Description
Going to My Father’s House is a combination of memoir and social history. From Ireland to London in the 1950s, Derry in the Troubles to contemporary, de-industrialised Manchester, Patrick Joyce finds the ties of place, family and the past are difficult to break. Why do certain places continue to haunt us? What does it mean to be British after the suffering of Empire and of war? How do we make our home in a hypermobile world without remembering our pasts? Patrick Joyce’s parents moved from Ireland in the 1930s and made their home in west London. But they never really left the homeland.
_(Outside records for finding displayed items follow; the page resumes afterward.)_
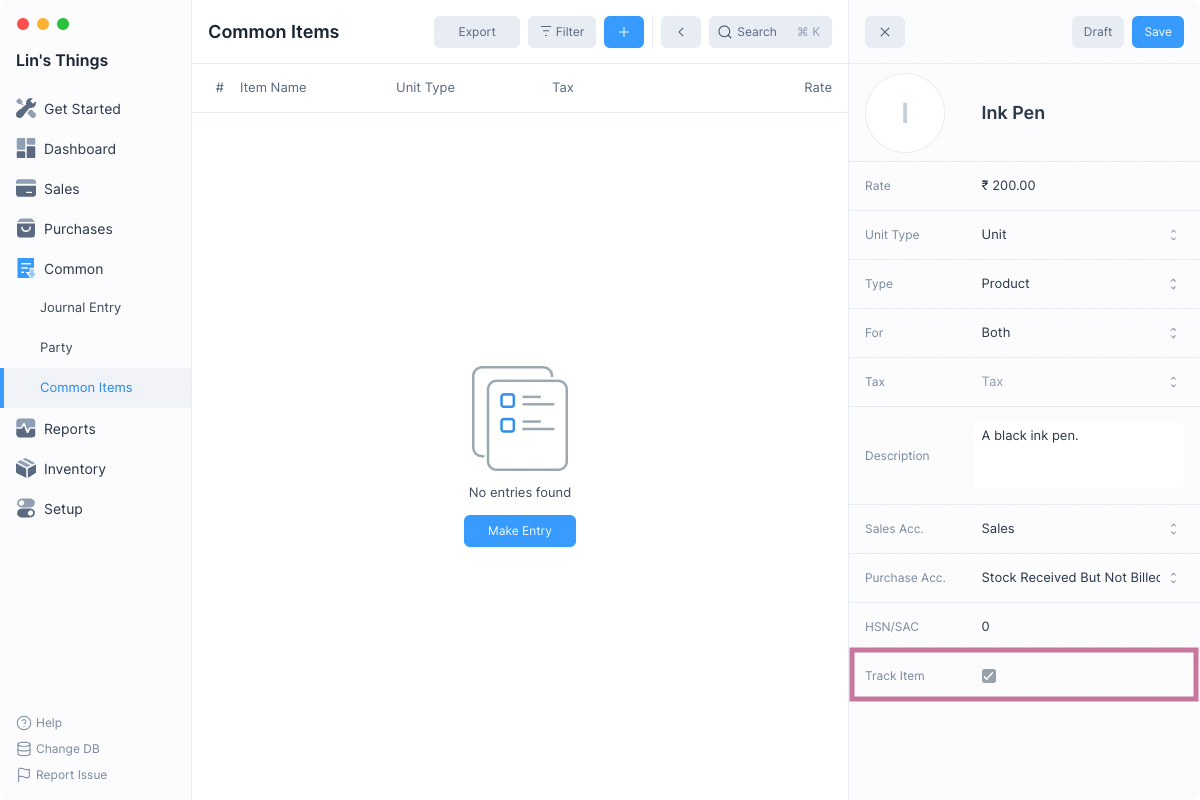Click the Inventory box icon
The height and width of the screenshot is (800, 1200).
point(26,469)
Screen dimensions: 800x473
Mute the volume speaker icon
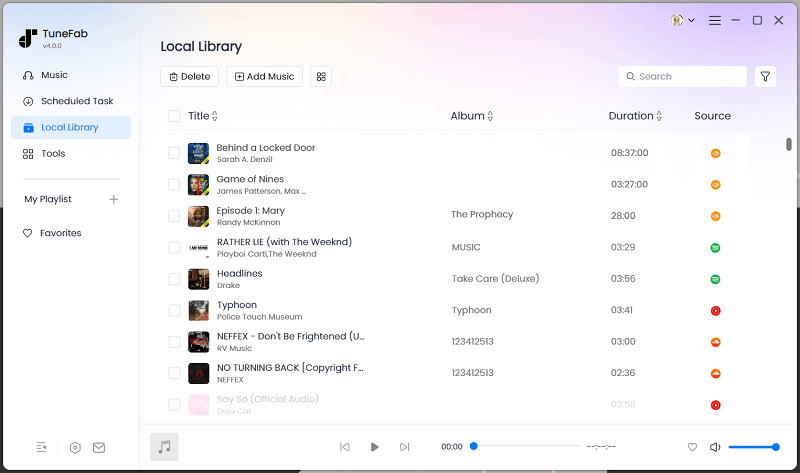click(715, 447)
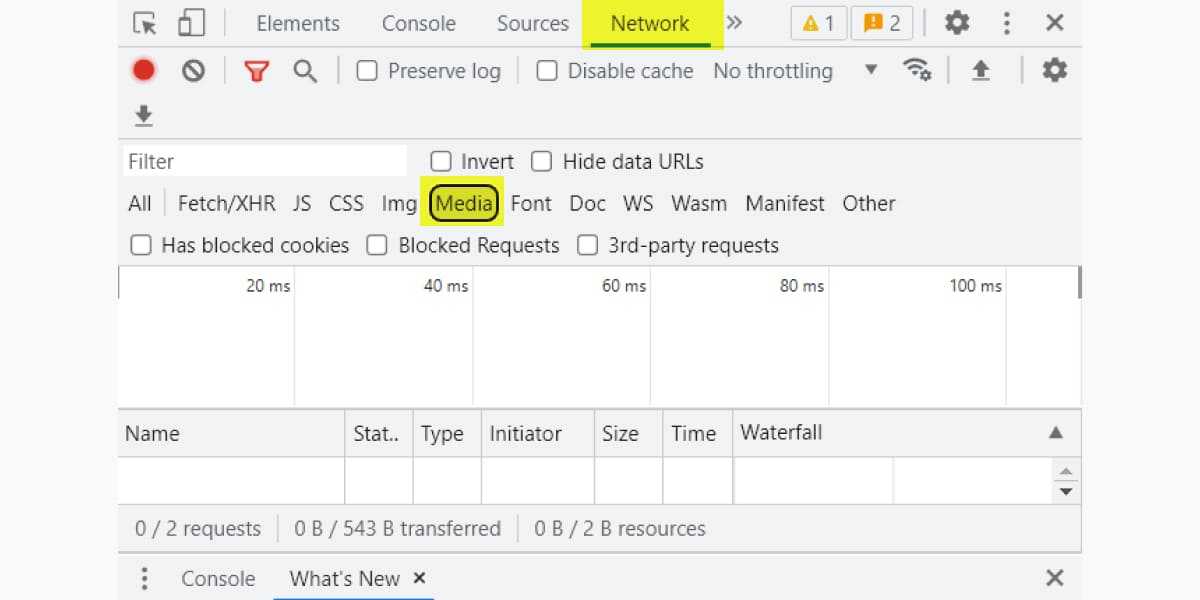Toggle the red filter funnel icon
This screenshot has width=1200, height=600.
pos(257,70)
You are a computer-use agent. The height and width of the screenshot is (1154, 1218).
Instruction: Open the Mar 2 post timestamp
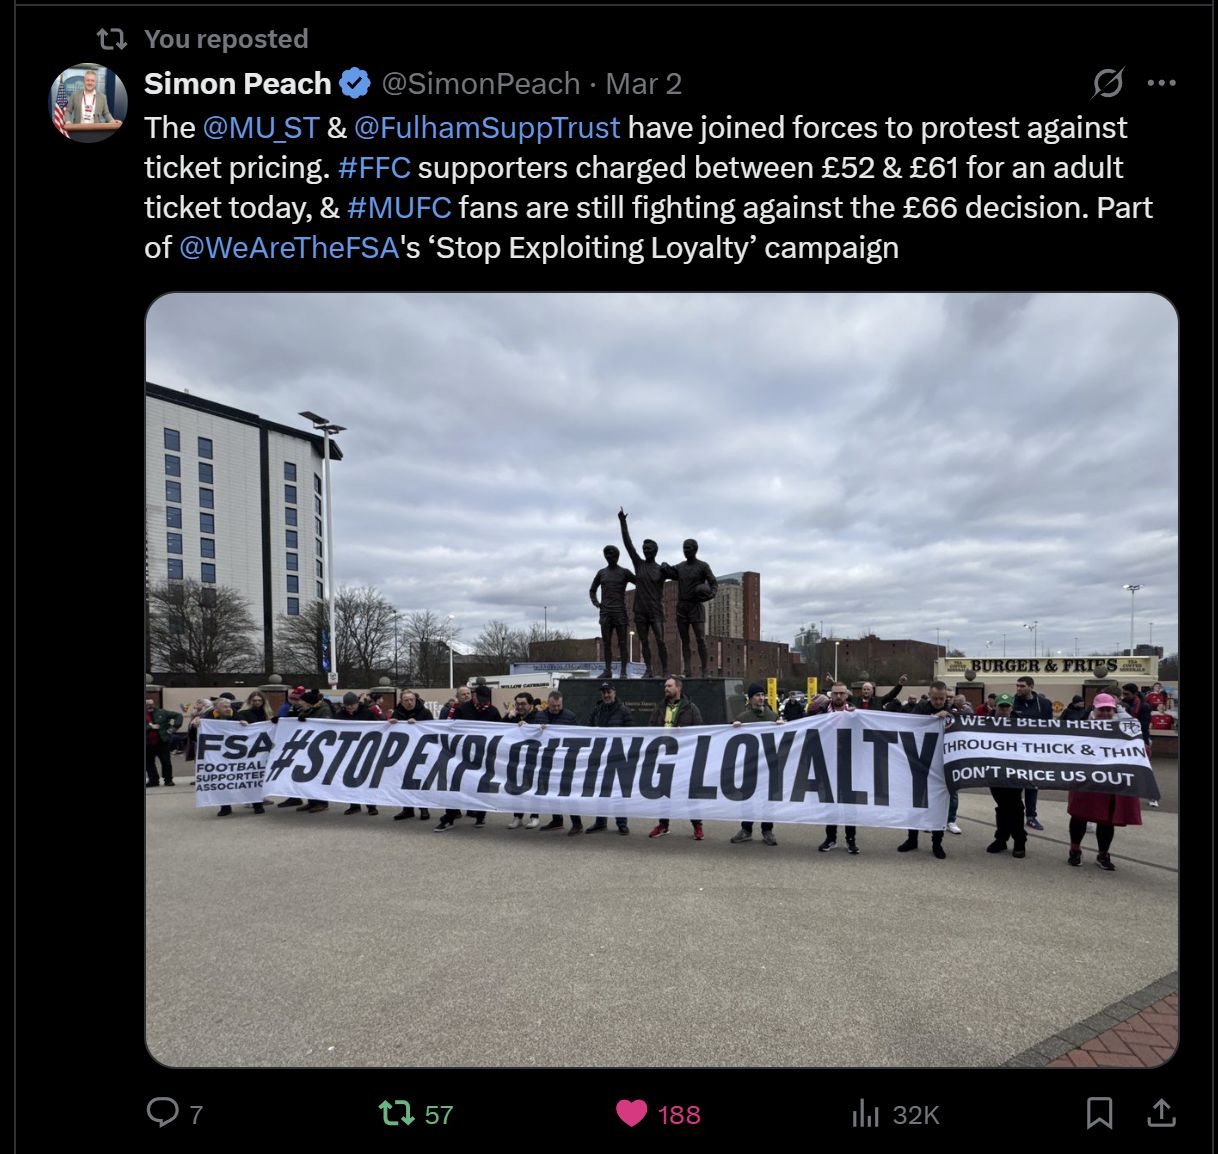[x=644, y=83]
And so as he grew up among the streets of Paddington and Notting Hill and when he visited his family in Ireland he felt a tension between the notions of home, nation and belonging. Going to My Father’s House charts the historian’s attempt to make sense of these ties and to see how they manifest in a globalised world. He explores the places – the house, the street, the walls and the graves – that formed his own identity. He ask what place the ideas of history, heritage and nostalgia have in creating a sense of our selves. He concludes with a plea for a history that holds the past to account but also allows for dynamic, inclusive change.
Reviews of Going to My Father’s House
“an immensely readable, thoroughly enjoyable book … Hegel would have admired the way Joyce lets a sharply individualised life distil a whole socal history.”
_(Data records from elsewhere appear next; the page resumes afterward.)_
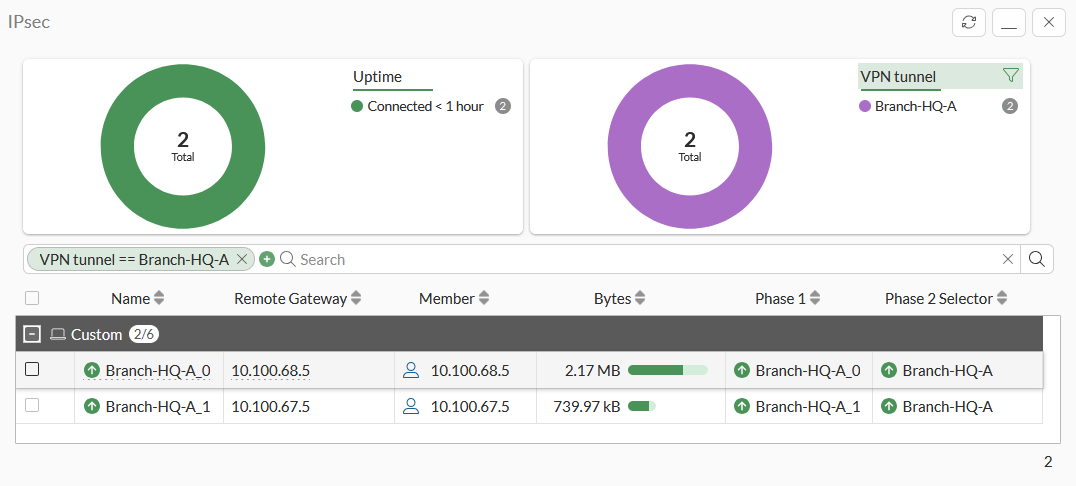Check the Branch-HQ-A_1 row checkbox
Image resolution: width=1076 pixels, height=486 pixels.
pyautogui.click(x=32, y=406)
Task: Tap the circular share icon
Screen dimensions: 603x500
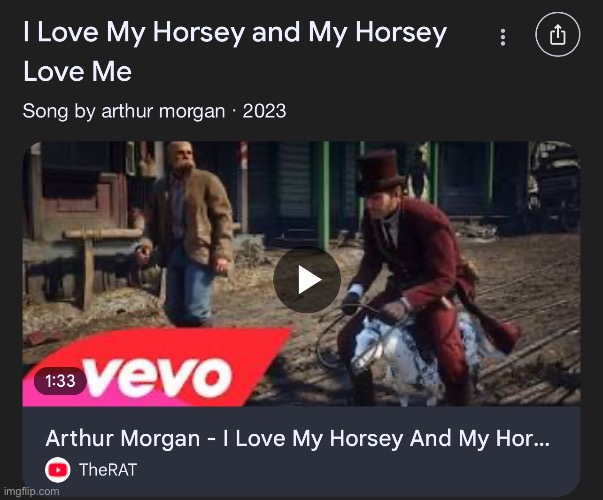Action: tap(558, 35)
Terry Eagleton, author of Why Marx was Right
“A haunting meditation on Ireland and England, war and migration, Derry and Manchester. I admired the originality of his observations and his tone of melancholy, calm wisdom.”
Colm Toibin, Books of the Year 2021, Guardian
“Merges personal stories with large political moments. Joyce’s family came to England from Mayo and Wexford. His account of his life in London, of the legacy of war and of his experiences in Ireland is written with wisdom and grace.”
Colm Toibin, Authors’ and Critics’ 2021 Favourites, Irish Times
A description of the book by the late Seamus Deane is available here
About the author of Going to My Father’s House
Patrick Joyce has become known, through books including Visions of the People, Democratic Subjects and The Oxford Reader on Class, as a leading social and cultural historian, as well as one of the chief exponents of postmodernist thought in history. He is emeritus Professor of Modern History at Manchester University and has been a visiting professor at numerous institutions internationally, including LSE.